→ **TASK**
Return the full abstract on UV-C-sterilized polypropylene as a compatibilizer for PP/EVOH blends word for word, title included.

→ **PASSAGE SHOWN**

╔══

Utilization of polypropylene sterilized via ultraviolet C radiation as a potential compatibilizer for PP/EVOH

Abstract

Plastic products are used in a wide variety of biomedical devices. Due to the SARS-CoV-2 pandemic and the use of single-use plastics, the amount of solid waste generated in this sector is enormous. Sterilization and disinfection are physical-chemical processes that not only eliminate microbial life on the surface of materials and objects but also induce significant changes to the plastic material. Repeated sterilization cycles can lead to the weakening of the polymer and alterations in its color and shine. However, there is also a potential for chemical functionalization of the plastic, with the formation of polar carbonyl-based chemical groups. These make the sterilized plastic in UV-C (96 and 192h) more polar, making it a type of active surface capable of making multicomponent mixtures compatible, such as composites and/or polymer blends. In this context, the aim is to use sterilized plastic as a compatibilizer in polymer blends of PP and ethylene vinyl alcohol copolymer (EVOH), originating, for example, from the mechanical recycling of multilayer packaging. To achieve this, sterilization will be simulated by exposing PP films to Ultraviolet C irradiation. This will be incorporated at 1, 3, and 5% by mass. Aspects of interfacial adhesion will be evaluated via Scanning Electron Microscopy (SEM) and oscillatory rheometry to estimate interfacial tension via Palierne Model, the most tangible thermodynamic parameter for studying adhesion and interfacial integrity. Additionally, the objective will be to examine the impact on thermal transitions and crystallinity content of polymer phases using Differential Scanning Calorimetry (DSC). Moreover, these mixtures will undergo tensile tests to assess the effect of compatibility on the mechanical behavior of the blend. This project aims to develop an effectively compatible multicomponent material, with the goal of repurposing non-contaminated solid plastic waste as potential physical compatibilizers.

╚══

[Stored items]
╔══

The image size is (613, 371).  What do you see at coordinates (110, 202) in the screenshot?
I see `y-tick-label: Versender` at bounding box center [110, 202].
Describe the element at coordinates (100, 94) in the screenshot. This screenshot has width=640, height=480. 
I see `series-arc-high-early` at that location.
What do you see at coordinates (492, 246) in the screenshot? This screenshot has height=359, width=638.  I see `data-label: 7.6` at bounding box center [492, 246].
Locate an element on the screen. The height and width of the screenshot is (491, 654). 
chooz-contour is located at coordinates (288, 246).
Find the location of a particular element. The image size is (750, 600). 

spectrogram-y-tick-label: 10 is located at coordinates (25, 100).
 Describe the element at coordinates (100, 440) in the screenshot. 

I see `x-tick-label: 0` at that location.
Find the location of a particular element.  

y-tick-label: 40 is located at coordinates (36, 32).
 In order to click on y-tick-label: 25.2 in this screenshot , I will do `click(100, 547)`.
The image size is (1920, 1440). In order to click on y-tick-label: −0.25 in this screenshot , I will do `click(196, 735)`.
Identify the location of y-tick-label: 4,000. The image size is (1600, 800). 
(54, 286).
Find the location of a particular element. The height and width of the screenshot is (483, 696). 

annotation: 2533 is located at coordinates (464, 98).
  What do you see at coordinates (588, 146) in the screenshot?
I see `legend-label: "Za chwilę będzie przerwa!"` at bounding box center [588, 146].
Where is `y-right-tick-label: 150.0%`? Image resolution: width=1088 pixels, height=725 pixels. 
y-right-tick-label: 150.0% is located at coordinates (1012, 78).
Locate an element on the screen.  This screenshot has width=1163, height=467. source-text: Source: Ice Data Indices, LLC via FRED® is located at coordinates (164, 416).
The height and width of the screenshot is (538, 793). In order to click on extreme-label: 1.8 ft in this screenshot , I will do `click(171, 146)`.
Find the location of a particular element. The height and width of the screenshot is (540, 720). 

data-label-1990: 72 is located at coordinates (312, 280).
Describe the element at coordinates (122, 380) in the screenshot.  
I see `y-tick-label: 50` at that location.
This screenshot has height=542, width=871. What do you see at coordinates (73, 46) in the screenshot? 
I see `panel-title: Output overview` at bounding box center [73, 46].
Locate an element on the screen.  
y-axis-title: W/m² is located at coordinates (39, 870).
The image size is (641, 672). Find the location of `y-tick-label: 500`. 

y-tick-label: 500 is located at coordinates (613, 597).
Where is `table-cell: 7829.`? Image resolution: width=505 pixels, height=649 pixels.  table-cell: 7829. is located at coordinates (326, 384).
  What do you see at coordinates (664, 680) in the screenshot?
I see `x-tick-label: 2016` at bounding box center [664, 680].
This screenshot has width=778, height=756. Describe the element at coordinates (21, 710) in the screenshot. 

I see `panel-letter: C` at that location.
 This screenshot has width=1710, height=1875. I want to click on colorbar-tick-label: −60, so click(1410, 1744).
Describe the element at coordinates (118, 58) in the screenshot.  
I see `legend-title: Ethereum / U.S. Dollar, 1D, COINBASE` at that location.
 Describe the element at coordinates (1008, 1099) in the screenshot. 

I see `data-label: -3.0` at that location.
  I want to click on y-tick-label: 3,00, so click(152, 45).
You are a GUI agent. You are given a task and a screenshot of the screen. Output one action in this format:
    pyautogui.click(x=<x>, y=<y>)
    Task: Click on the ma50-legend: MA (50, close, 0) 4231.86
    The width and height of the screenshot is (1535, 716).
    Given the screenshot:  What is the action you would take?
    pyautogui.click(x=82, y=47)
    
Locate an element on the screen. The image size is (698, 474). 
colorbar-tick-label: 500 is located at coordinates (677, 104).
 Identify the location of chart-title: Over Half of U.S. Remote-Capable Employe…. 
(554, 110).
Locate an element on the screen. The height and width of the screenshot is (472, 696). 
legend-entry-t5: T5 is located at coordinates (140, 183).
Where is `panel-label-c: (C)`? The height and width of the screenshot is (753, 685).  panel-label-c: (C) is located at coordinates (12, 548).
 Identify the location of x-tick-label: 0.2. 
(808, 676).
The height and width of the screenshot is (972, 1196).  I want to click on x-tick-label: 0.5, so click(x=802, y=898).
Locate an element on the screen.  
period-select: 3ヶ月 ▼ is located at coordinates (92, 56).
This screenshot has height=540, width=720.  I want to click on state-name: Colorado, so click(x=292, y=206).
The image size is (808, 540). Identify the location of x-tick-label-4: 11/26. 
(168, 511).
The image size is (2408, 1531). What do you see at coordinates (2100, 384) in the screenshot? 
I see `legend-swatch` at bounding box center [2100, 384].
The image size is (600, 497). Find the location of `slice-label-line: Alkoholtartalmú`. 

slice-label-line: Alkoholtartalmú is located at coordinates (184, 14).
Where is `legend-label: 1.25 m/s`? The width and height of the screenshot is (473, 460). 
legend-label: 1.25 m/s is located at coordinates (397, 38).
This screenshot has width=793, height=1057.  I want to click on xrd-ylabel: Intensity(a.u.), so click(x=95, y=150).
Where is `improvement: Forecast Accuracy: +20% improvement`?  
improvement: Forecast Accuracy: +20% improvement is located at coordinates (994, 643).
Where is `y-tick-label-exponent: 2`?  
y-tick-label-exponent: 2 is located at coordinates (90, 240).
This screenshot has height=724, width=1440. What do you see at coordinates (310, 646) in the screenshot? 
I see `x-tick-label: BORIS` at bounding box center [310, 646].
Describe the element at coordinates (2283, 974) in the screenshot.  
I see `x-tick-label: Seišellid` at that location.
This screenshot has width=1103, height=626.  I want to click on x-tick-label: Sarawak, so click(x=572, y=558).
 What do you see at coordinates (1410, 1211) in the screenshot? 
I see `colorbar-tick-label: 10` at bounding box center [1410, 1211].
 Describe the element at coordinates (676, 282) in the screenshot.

╚══

→ **FINISHED TASK**
Utilization of polypropylene sterilized via ultraviolet C radiation as a potential compatibilizer for PP/EVOH

Abstract

Plastic products are used in a wide variety of biomedical devices. Due to the SARS-CoV-2 pandemic and the use of single-use plastics, the amount of solid waste generated in this sector is enormous. Sterilization and disinfection are physical-chemical processes that not only eliminate microbial life on the surface of materials and objects but also induce significant changes to the plastic material. Repeated sterilization cycles can lead to the weakening of the polymer and alterations in its color and shine. However, there is also a potential for chemical functionalization of the plastic, with the formation of polar carbonyl-based chemical groups. These make the sterilized plastic in UV-C (96 and 192h) more polar, making it a type of active surface capable of making multicomponent mixtures compatible, such as composites and/or polymer blends. In this context, the aim is to use sterilized plastic as a compatibilizer in polymer blends of PP and ethylene vinyl alcohol copolymer (EVOH), originating, for example, from the mechanical recycling of multilayer packaging. To achieve this, sterilization will be simulated by exposing PP films to Ultraviolet C irradiation. This will be incorporated at 1, 3, and 5% by mass. Aspects of interfacial adhesion will be evaluated via Scanning Electron Microscopy (SEM) and oscillatory rheometry to estimate interfacial tension via Palierne Model, the most tangible thermodynamic parameter for studying adhesion and interfacial integrity. Additionally, the objective will be to examine the impact on thermal transitions and crystallinity content of polymer phases using Differential Scanning Calorimetry (DSC). Moreover, these mixtures will undergo tensile tests to assess the effect of compatibility on the mechanical behavior of the blend. This project aims to develop an effectively compatible multicomponent material, with the goal of repurposing non-contaminated solid plastic waste as potential physical compatibilizers.